═════ Data supplied

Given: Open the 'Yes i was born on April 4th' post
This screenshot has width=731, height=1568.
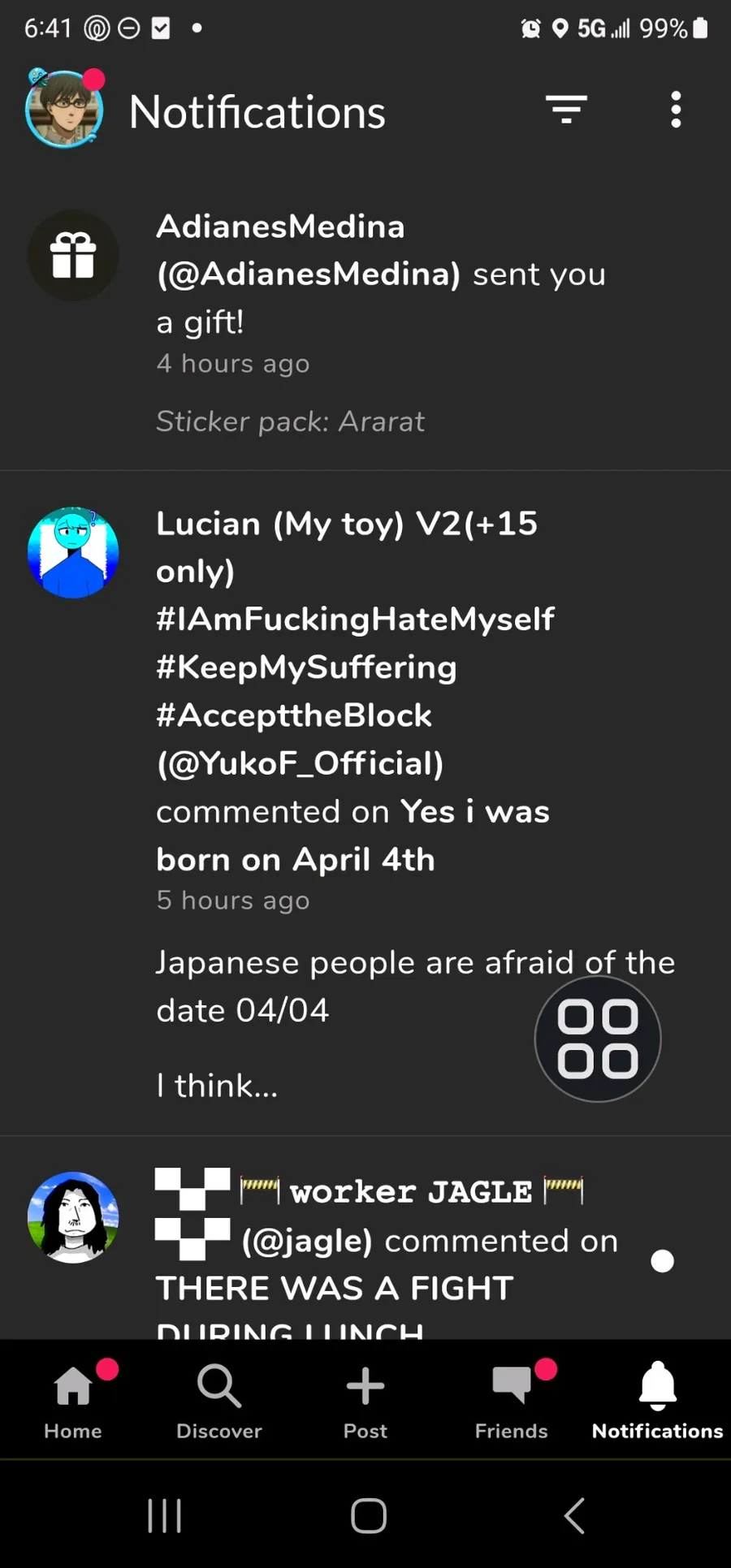Looking at the screenshot, I should click(353, 836).
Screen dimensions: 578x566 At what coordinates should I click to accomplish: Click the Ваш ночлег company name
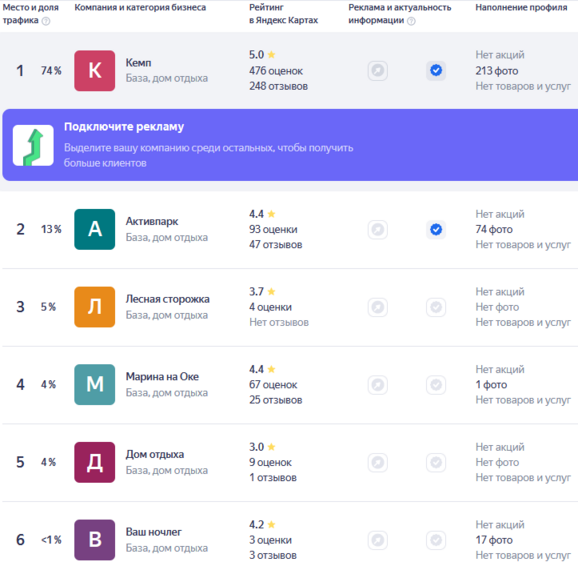coord(153,532)
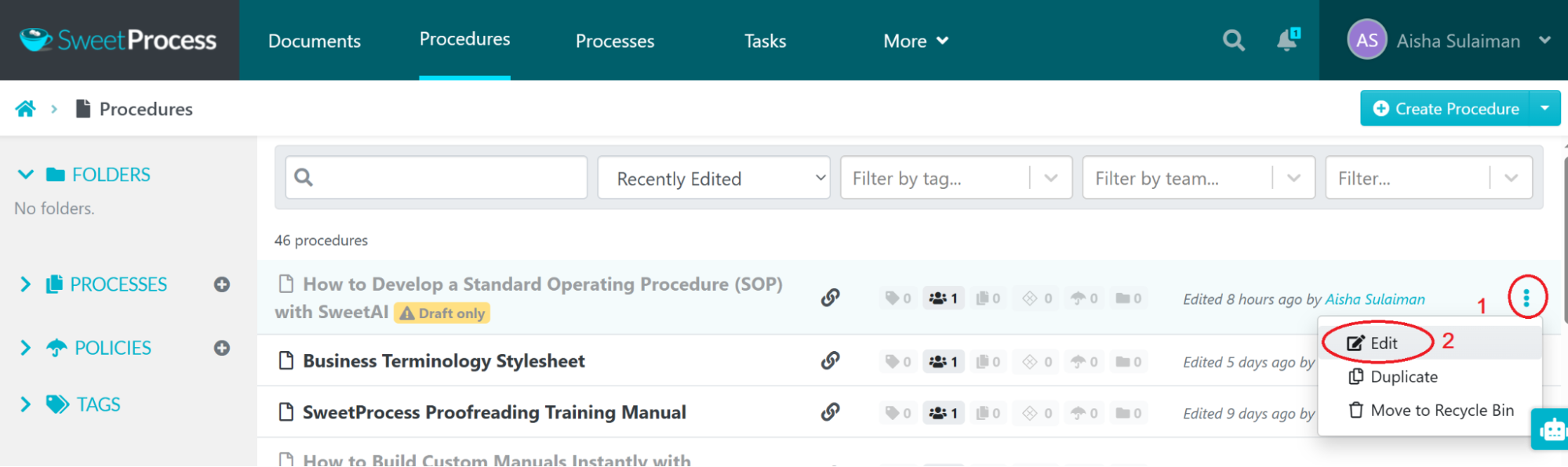Click the Create Procedure button
1568x467 pixels.
tap(1446, 108)
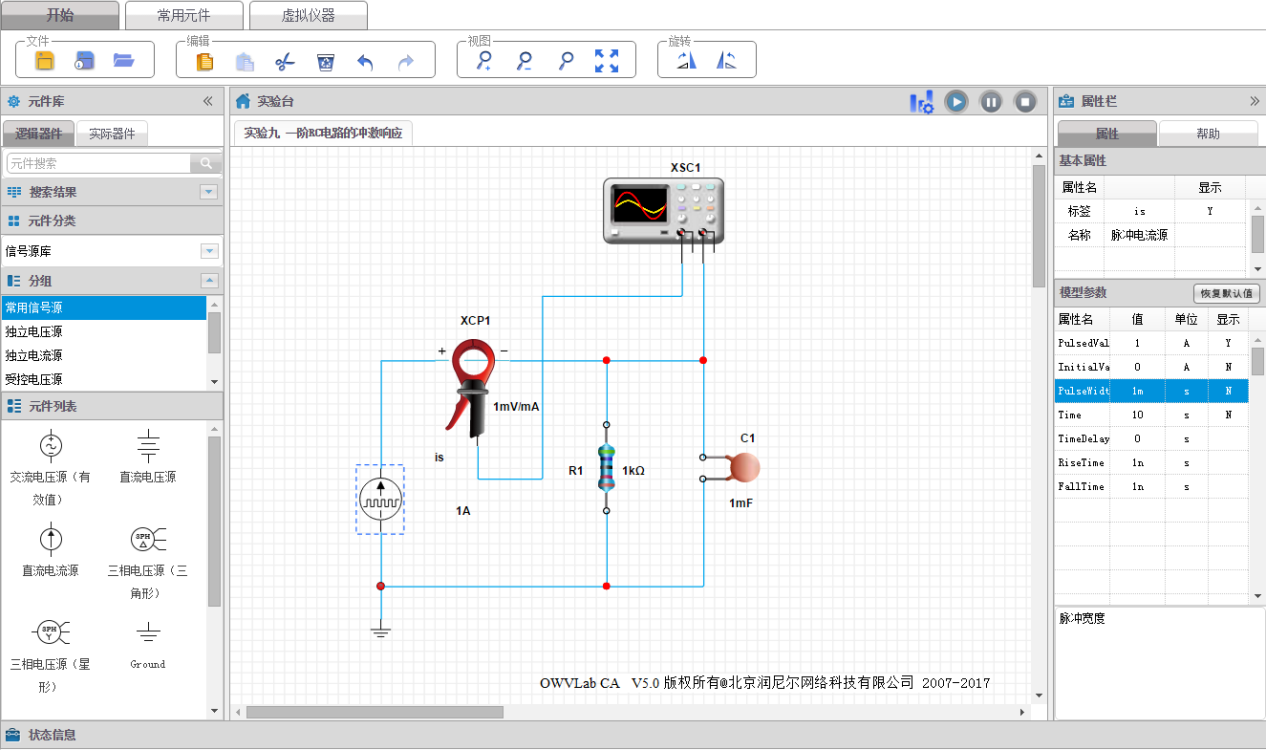Click the 恢复默认值 button

[x=1226, y=294]
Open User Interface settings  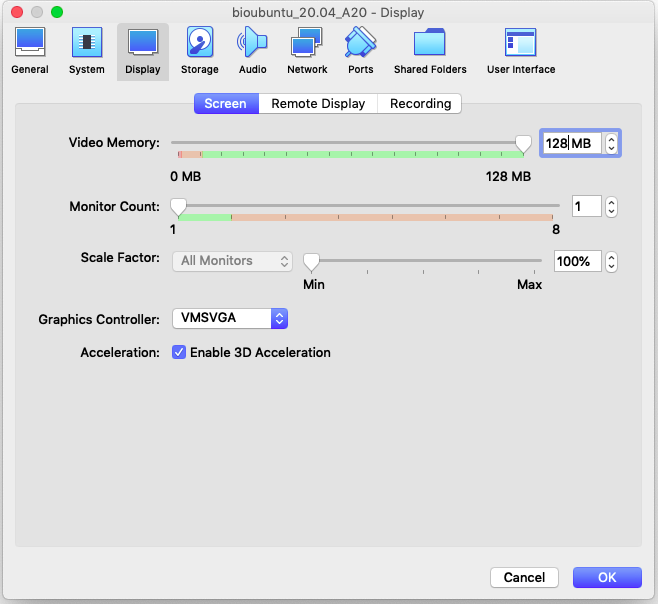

══════════

§ **Your objective**
Every line from the one with "This screenshot has width=731, height=1568." through the last line of the data must be copied exactly. Leave the pictures out.

§ **Completed exercise**
This screenshot has width=731, height=1568.
Looking at the screenshot, I should click(353, 836).
Screen dimensions: 578x566 At what coordinates should I click to accomplish: Click the Ваш ночлег company name
coord(153,532)
Click the Create Procedure button
1568x467 pixels.
tap(1446, 108)
Click the 恢复默认值 button

[x=1226, y=294]
Open User Interface settings  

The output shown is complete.